● Questions to answer
a – List every educational institution named in the biography of Adeniran Ogunsanya.
b – Answer these questions from the biography of Adeniran Ogunsanya:
(i) In which town was he born?
(ii) In what year did he earn the highest mark at the Government Standard VI examinations?
(iii) Of which party was he chairman?
c – Decide whether each statement agrees with the biography of Adeniran Ogunsanya. Answer yes or no, and quote the words that decide it.
(i) He completed his primary education in Lagos.
(ii) He studied Law at the University of Manchester.
(iii) He died in 1996.

● Extract

Nigerian politician and lawyer (1918–1996)

Adeniran Ogunsanya, QC, SAN (31 January 1918 – 22 November 1996) was a Nigerian lawyer and politician. He was among the chief-founders of the Ibadan Peoples Party (IPP). He served as a Lagos State commissioner for Justice and commissioner for Education. He was chairman of the Nigerian People's Party.

==Background==
Adeniran was born on 31 January 1918 in Ikorodu, a suburb of Lagos, to the royal family of Omoba Suberu Ogunsanya Oguntade, who was the Odofin of Ikorodu. He completed his primary education from Hope Waddell Training Institute in Calabar under the guardianship of his uncle who was a civil servant. He scored the highest mark at the 1937 Government Standard VI examinations thus earning him a government scholarship to King's College, Lagos. He went on to study Law at the University of Manchester and Gray's Inn School of Law.

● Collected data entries

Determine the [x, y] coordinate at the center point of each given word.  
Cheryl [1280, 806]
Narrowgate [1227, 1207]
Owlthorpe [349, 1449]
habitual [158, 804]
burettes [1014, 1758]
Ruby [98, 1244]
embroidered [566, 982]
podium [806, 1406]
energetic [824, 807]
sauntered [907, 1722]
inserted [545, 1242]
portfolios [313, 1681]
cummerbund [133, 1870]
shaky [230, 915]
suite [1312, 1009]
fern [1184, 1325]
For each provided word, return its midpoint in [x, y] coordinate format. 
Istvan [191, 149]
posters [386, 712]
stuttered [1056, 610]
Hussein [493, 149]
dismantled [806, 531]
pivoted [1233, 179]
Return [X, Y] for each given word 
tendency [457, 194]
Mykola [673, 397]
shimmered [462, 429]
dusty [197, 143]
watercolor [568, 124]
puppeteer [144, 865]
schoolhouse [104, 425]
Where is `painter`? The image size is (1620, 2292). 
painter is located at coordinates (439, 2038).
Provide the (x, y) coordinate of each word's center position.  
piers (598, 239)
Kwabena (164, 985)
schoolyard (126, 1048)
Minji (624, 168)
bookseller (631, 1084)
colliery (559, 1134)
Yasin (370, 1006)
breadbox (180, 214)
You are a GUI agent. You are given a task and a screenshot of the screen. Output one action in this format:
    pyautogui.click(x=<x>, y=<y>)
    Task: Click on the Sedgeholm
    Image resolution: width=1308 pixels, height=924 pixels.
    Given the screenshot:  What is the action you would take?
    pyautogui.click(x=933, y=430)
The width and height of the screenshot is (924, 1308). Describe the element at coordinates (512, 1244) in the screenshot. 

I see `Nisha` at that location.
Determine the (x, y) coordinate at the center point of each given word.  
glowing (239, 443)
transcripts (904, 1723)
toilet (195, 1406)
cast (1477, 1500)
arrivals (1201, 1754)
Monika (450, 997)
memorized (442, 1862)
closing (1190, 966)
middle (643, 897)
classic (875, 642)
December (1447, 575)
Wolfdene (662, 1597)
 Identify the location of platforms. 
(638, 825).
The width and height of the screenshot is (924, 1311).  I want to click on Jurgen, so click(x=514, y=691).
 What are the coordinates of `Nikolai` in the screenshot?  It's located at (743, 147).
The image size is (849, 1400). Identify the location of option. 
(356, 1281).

● Answers to the exercises
a –
Hope Waddell Training Institute
King's College, Lagos
University of Manchester
Gray's Inn School of Law

b –
(i) Ikorodu
(ii) 1937
(iii) The Nigerian People's Party

c –
(i) No: "He completed his primary education from Hope Waddell Training Institute in Calabar"
(ii) Yes: "He went on to study Law at the University of Manchester and Gray's Inn School of Law."
(iii) Yes: "(31 January 1918 – 22 November 1996)"